Raiders from the Arabian peninsula were certainly making a nuisance of themselves in the 7th and 8th centuries but there is no evidence that they were Muslims. They were generally called "Saracens" at the time.
And backing up the idea of the Koran as just another Gnostic forgery, is the fact that the Koran is very Bible-conscious. It borrows heavily from both the Old and New testaments and accepts much of what Christians say about Christ.
And by the 9th century, the old Roman word was comprehensively gone. So the North African pirates who destroyed that world cannot have been Muslim. They accepted Islam later on.

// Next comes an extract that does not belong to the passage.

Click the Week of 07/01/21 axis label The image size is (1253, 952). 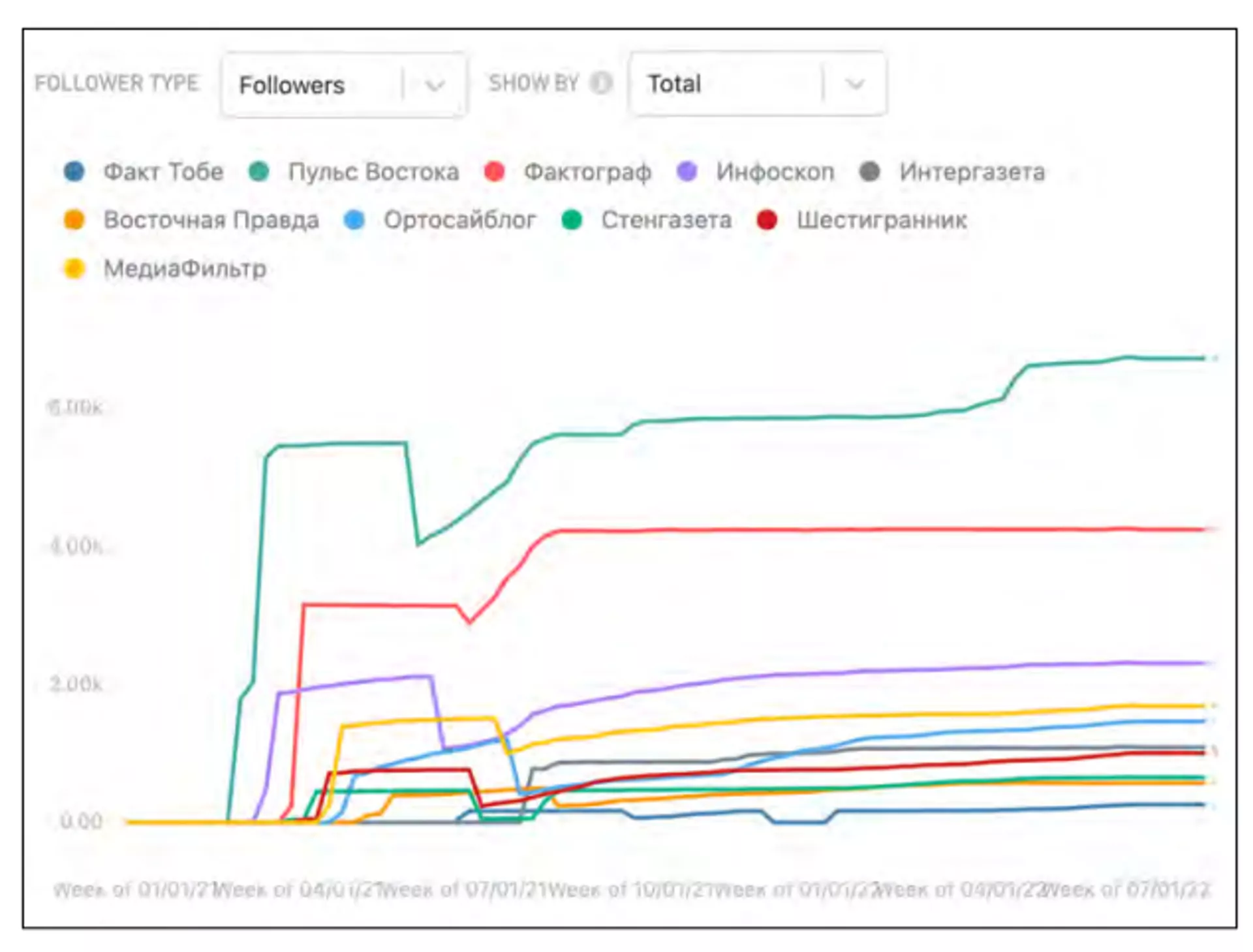click(462, 890)
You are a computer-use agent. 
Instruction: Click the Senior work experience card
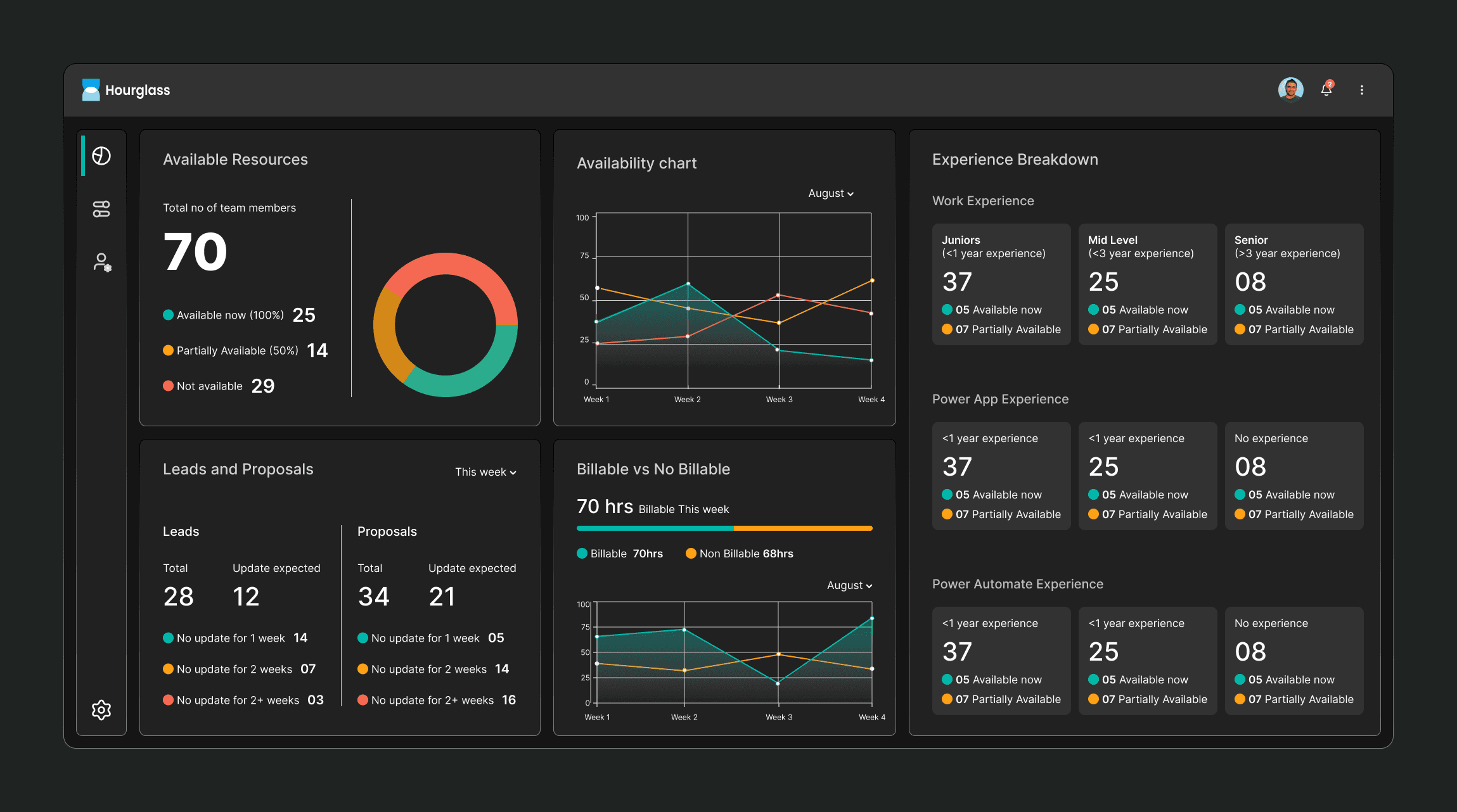pyautogui.click(x=1293, y=284)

So if the early pirates were not Muslim, who were they? We know that lots of marauding German tribes did get to North Africa and settle there so it is likely that the pirate states originated as just another band or bands of German raiders -- but raiders with a nautical bent. And if they were of a nautical bent they probably came from the Baltic area. And we do know of another group of German raiders of around 500 AD who sailed from the Baltic area -- the Angles and the Saxons who invaded Roman Britannia and turned it into England. So seaborne Germans of the time are no myth.
But the raiding went on for a long time so the pirates would soon be comprised of some admixture of the Germans with the native people of the area. The geneticists tell us that the modern-day English are only around 50% German so that percentage may have been even less in North Africa, being further way from the German homeland. It is notable, moreover that some Berbers to this day have light skin and blue eyes.
And the native people would have been substantially descended from Rome's old adversary, Carthage. Carthaginians were originally Phoenicians but eventually included a large admixture of the native North African Berber people. Carthaginian general Hannibal had given the Romans huge problems -- the destruction of eight Roman legions at Cannae resounds to this day -- so when Publius Cornelius Scipio finally defeated Hannibal's Carthaginian army, the game was up for Carthage. And after further hostilities, Rome laid waste to the city and allegedly salted its fields. That something as valuable as salt then was, was wasted in that way makes it unlikely that much salt was used, however. But the Carthaginians were more than one city and we know that Carthage had substantially revived only a couple of centuries later -- but revived under firm Roman control of course.
So there is a certain irony in the destruction of the Roman world by probable descendants of the great city that Rome had tried to destroy.